What is being asked: Convert the lines below into a numbered list, leaving out any blank lines.

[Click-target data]
◇ ◇ ◇

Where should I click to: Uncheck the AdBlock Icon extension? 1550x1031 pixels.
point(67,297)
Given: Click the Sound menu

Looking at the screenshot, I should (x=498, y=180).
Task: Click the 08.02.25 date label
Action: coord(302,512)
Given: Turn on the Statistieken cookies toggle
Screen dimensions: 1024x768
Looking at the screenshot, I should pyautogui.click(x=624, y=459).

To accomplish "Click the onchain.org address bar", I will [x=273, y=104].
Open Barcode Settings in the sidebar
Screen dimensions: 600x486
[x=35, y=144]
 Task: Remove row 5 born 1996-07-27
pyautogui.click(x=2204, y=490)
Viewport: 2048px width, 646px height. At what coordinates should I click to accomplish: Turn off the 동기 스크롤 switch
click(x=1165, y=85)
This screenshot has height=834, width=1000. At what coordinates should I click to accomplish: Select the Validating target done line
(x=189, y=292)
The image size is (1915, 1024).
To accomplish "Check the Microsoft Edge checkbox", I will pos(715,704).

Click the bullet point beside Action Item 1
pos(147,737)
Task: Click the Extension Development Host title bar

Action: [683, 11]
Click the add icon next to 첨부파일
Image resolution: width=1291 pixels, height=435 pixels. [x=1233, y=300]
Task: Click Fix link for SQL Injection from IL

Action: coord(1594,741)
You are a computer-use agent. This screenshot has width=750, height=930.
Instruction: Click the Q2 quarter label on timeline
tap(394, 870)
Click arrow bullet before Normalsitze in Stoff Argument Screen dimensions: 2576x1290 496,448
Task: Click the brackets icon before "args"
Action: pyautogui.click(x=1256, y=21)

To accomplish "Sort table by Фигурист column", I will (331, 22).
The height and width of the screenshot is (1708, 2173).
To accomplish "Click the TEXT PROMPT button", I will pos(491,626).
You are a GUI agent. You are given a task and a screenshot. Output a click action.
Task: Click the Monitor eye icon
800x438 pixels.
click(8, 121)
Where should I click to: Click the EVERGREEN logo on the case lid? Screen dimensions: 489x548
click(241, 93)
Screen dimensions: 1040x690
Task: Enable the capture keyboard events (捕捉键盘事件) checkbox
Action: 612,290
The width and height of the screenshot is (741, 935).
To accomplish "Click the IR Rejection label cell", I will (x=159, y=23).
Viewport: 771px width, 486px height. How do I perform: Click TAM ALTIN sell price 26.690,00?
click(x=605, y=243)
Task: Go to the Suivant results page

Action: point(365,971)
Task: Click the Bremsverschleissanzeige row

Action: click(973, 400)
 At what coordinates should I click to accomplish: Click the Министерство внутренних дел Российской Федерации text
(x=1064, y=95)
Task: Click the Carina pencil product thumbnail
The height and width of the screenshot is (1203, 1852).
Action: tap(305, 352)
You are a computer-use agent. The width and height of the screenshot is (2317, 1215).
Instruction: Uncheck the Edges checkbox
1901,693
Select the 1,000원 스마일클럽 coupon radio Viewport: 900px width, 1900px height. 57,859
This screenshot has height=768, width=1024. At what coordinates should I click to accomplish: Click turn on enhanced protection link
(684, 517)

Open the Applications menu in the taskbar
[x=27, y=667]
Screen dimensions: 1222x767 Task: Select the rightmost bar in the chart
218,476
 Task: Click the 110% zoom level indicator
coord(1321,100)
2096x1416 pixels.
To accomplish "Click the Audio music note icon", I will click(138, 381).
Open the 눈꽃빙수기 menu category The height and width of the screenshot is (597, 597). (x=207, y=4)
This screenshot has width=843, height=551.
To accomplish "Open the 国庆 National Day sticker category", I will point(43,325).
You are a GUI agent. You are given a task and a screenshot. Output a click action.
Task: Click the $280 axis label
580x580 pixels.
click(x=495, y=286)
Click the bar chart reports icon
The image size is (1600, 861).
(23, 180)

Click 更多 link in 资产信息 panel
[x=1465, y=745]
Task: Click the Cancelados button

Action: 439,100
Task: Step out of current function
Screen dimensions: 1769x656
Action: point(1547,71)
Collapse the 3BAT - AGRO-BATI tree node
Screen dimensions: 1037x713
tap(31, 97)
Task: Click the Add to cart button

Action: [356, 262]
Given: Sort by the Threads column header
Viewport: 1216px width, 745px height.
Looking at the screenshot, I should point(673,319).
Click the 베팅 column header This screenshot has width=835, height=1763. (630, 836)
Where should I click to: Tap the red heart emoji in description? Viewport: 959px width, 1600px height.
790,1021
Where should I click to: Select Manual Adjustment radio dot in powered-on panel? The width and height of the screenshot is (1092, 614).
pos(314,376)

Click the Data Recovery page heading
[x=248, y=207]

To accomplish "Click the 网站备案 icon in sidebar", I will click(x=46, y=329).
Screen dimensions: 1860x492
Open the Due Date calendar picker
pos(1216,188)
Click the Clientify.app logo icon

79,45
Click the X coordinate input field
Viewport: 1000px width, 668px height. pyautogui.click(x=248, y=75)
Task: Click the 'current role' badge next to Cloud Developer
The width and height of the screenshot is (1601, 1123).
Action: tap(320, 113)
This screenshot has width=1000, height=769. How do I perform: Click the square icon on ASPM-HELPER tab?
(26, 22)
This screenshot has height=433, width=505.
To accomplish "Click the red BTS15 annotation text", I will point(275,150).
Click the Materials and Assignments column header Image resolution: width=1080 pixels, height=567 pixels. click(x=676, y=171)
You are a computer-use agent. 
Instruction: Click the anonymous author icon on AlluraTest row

◇ ◇ ◇

Answer to this task:
1. Where should I click to: Uncheck the AdBlock Icon extension? 1550x1031 pixels.
2. point(67,297)
3. Given: Click the Sound menu
4. Looking at the screenshot, I should (x=498, y=180).
5. Task: Click the 08.02.25 date label
6. Action: coord(302,512)
7. Given: Turn on the Statistieken cookies toggle
8. Screen dimensions: 1024x768
9. Looking at the screenshot, I should pyautogui.click(x=624, y=459).
10. To accomplish "Click the onchain.org address bar", I will [x=273, y=104].
11. Open Barcode Settings in the sidebar
12. Screen dimensions: 600x486
13. [x=35, y=144]
14.  Task: Remove row 5 born 1996-07-27
15. pyautogui.click(x=2204, y=490)
16. Viewport: 2048px width, 646px height. At what coordinates should I click to accomplish: Turn off the 동기 스크롤 switch
17. click(x=1165, y=85)
18. This screenshot has height=834, width=1000. At what coordinates should I click to accomplish: Select the Validating target done line
19. (x=189, y=292)
20. The image size is (1915, 1024).
21. To accomplish "Check the Microsoft Edge checkbox", I will pos(715,704).
22. Click the bullet point beside Action Item 1
23. pos(147,737)
24. Task: Click the Extension Development Host title bar
25. Action: [683, 11]
26. Click the add icon next to 첨부파일
27. Image resolution: width=1291 pixels, height=435 pixels. [x=1233, y=300]
28. Task: Click Fix link for SQL Injection from IL
29. Action: coord(1594,741)
30. You are a computer-use agent. This screenshot has width=750, height=930.
31. Instruction: Click the Q2 quarter label on timeline
32. tap(394, 870)
33. Click arrow bullet before Normalsitze in Stoff Argument Screen dimensions: 2576x1290 496,448
34. Task: Click the brackets icon before "args"
35. Action: pyautogui.click(x=1256, y=21)
36. To accomplish "Sort table by Фигурист column", I will (331, 22).
37. The height and width of the screenshot is (1708, 2173).
38. To accomplish "Click the TEXT PROMPT button", I will pos(491,626).
39. You are a GUI agent. You are given a task and a screenshot. Output a click action.
40. Task: Click the Monitor eye icon
41. 800x438 pixels.
42. click(8, 121)
43. Where should I click to: Click the EVERGREEN logo on the case lid? Screen dimensions: 489x548
44. click(241, 93)
45. Screen dimensions: 1040x690
46. Task: Enable the capture keyboard events (捕捉键盘事件) checkbox
47. Action: 612,290
48. The width and height of the screenshot is (741, 935).
49. To accomplish "Click the IR Rejection label cell", I will (x=159, y=23).
50. Viewport: 771px width, 486px height. How do I perform: Click TAM ALTIN sell price 26.690,00?
51. click(x=605, y=243)
52. Task: Go to the Suivant results page
53. Action: point(365,971)
54. Task: Click the Bremsverschleissanzeige row
55. Action: click(973, 400)
56.  At what coordinates should I click to accomplish: Click the Министерство внутренних дел Российской Федерации text
57. (x=1064, y=95)
58. Task: Click the Carina pencil product thumbnail
59. The height and width of the screenshot is (1203, 1852).
60. Action: tap(305, 352)
61. You are a computer-use agent. The width and height of the screenshot is (2317, 1215).
62. Instruction: Uncheck the Edges checkbox
63. 1901,693
64. Select the 1,000원 스마일클럽 coupon radio Viewport: 900px width, 1900px height. 57,859
65. This screenshot has height=768, width=1024. At what coordinates should I click to accomplish: Click turn on enhanced protection link
66. (684, 517)
67. Open the Applications menu in the taskbar
68. [x=27, y=667]
69. Screen dimensions: 1222x767 Task: Select the rightmost bar in the chart
70. 218,476
71.  Task: Click the 110% zoom level indicator
72. coord(1321,100)
73. 2096x1416 pixels.
74. To accomplish "Click the Audio music note icon", I will click(138, 381).
75. Open the 눈꽃빙수기 menu category The height and width of the screenshot is (597, 597). (x=207, y=4)
76. This screenshot has width=843, height=551.
77. To accomplish "Open the 国庆 National Day sticker category", I will point(43,325).
78. You are a GUI agent. You are given a task and a screenshot. Output a click action.
79. Task: Click the $280 axis label
80. 580x580 pixels.
81. click(x=495, y=286)
82. Click the bar chart reports icon
83. The image size is (1600, 861).
84. (23, 180)
85. Click 更多 link in 资产信息 panel
86. [x=1465, y=745]
87. Task: Click the Cancelados button
88. Action: 439,100
89. Task: Step out of current function
90. Screen dimensions: 1769x656
91. Action: point(1547,71)
92. Collapse the 3BAT - AGRO-BATI tree node
93. Screen dimensions: 1037x713
94. tap(31, 97)
95. Task: Click the Add to cart button
96. Action: [356, 262]
97. Given: Sort by the Threads column header
98. Viewport: 1216px width, 745px height.
99. Looking at the screenshot, I should point(673,319).
100. Click the 베팅 column header This screenshot has width=835, height=1763. (630, 836)
101. Where should I click to: Tap the red heart emoji in description? Viewport: 959px width, 1600px height.
102. 790,1021
103. Where should I click to: Select Manual Adjustment radio dot in powered-on panel? The width and height of the screenshot is (1092, 614).
104. pos(314,376)
105. Click the Data Recovery page heading
106. [x=248, y=207]
107. To accomplish "Click the 网站备案 icon in sidebar", I will click(x=46, y=329).
108. Screen dimensions: 1860x492
109. Open the Due Date calendar picker
110. pos(1216,188)
111. Click the Clientify.app logo icon
112. 79,45
113. Click the X coordinate input field
114. Viewport: 1000px width, 668px height. pyautogui.click(x=248, y=75)
115. Task: Click the 'current role' badge next to Cloud Developer
116. The width and height of the screenshot is (1601, 1123).
117. Action: tap(320, 113)
118. This screenshot has width=1000, height=769. How do I perform: Click the square icon on ASPM-HELPER tab?
119. (26, 22)
120. This screenshot has height=433, width=505.
121. To accomplish "Click the red BTS15 annotation text", I will point(275,150).
122. Click the Materials and Assignments column header Image resolution: width=1080 pixels, height=567 pixels. click(x=676, y=171)
123. You are a computer-use agent. 
124. Instruction: Click the anonymous author icon on AlluraTest row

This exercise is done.